TASK ITEM :: From the first line through the line containing "(160, 1232).", switch "Identify" to "Find" and reproduce those lines with nothing else changed. Omit the pictures.

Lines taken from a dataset

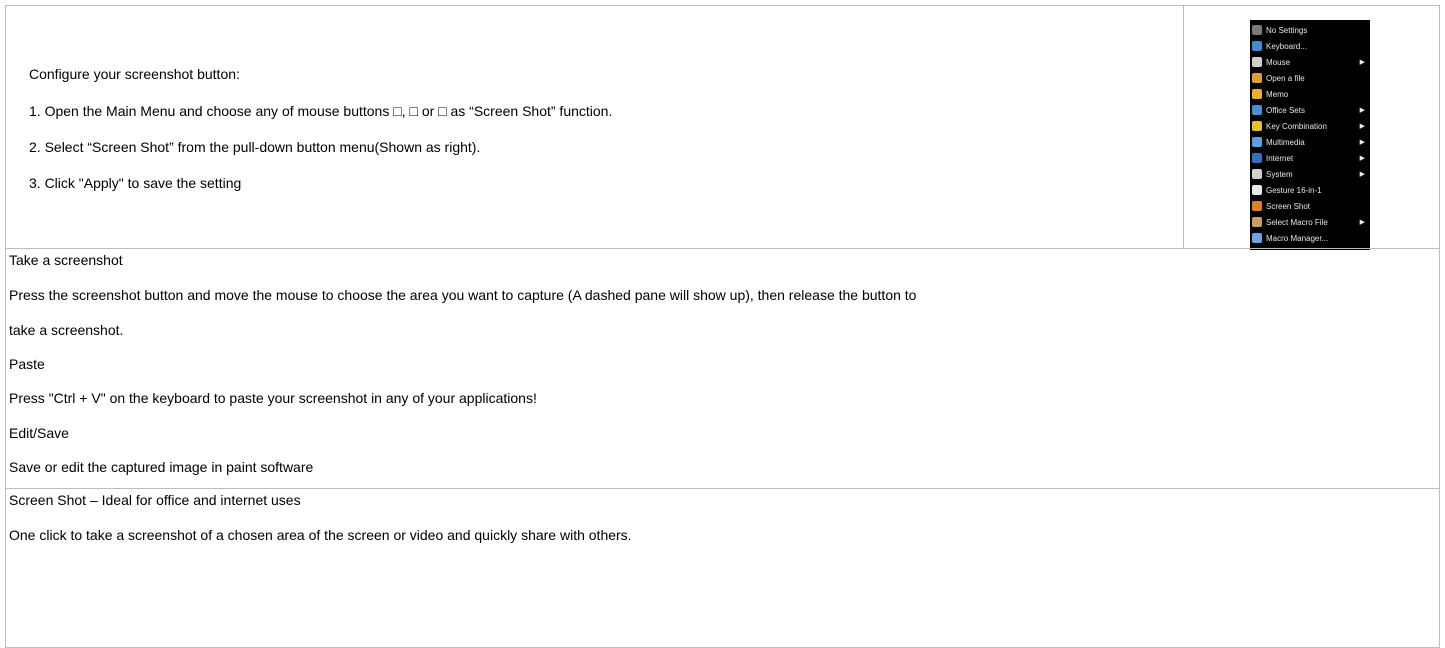 This screenshot has width=1445, height=648. I want to click on menu-item-label: Select Macro File, so click(1297, 222).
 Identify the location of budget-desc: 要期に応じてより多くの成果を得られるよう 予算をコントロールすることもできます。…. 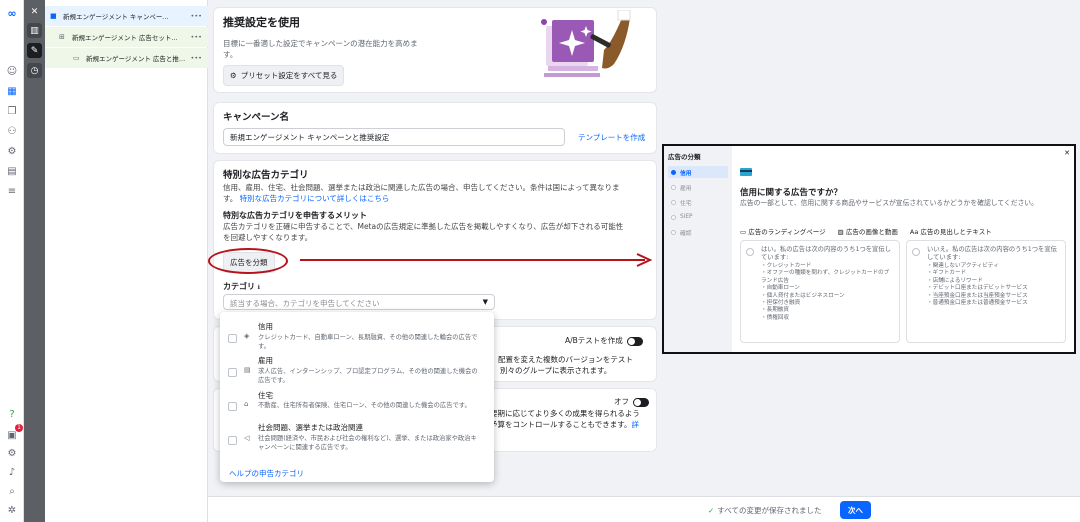
(565, 419).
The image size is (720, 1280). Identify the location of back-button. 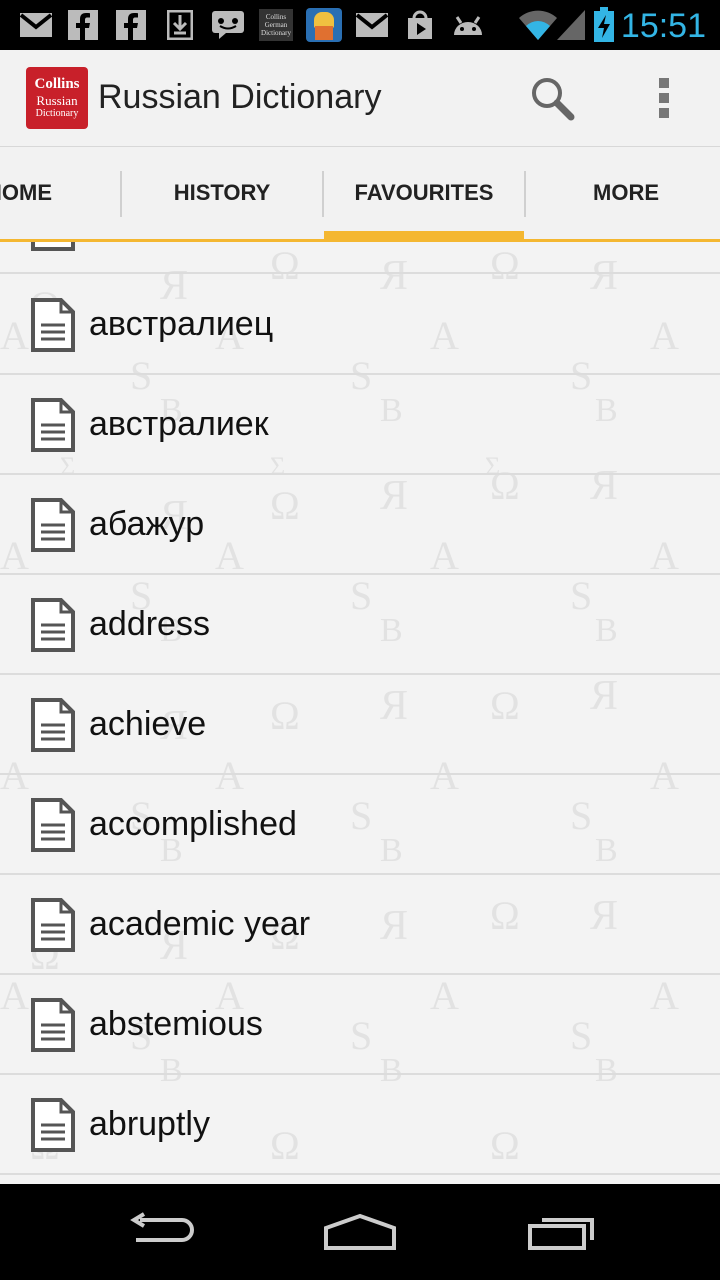
(160, 1232).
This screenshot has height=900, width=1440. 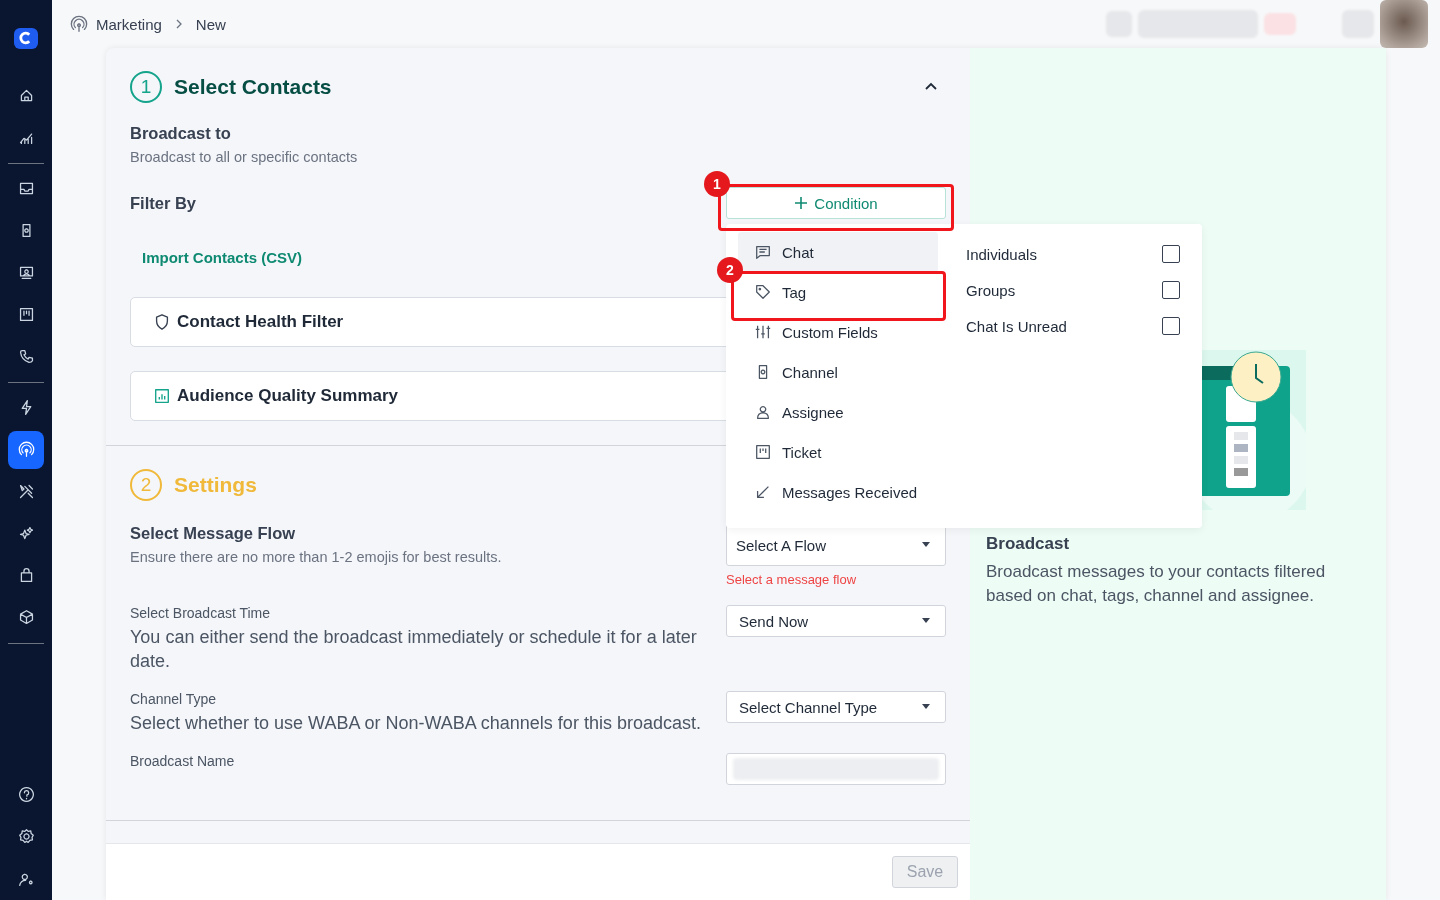 What do you see at coordinates (26, 618) in the screenshot?
I see `cube-icon` at bounding box center [26, 618].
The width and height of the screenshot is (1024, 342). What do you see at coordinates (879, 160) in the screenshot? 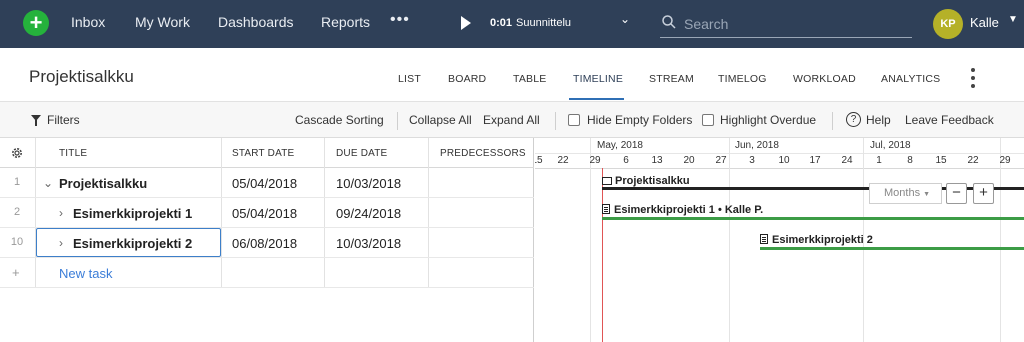
I see `day-label: 1` at bounding box center [879, 160].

WORKED SOLUTION ::
 This screenshot has width=1445, height=648. I want to click on menu-item-label: Select Macro File, so click(1297, 222).
 Find the location of budget-desc: 要期に応じてより多くの成果を得られるよう 予算をコントロールすることもできます。…. 
(565, 419).
The image size is (720, 1280). Find the location of back-button. 
(160, 1232).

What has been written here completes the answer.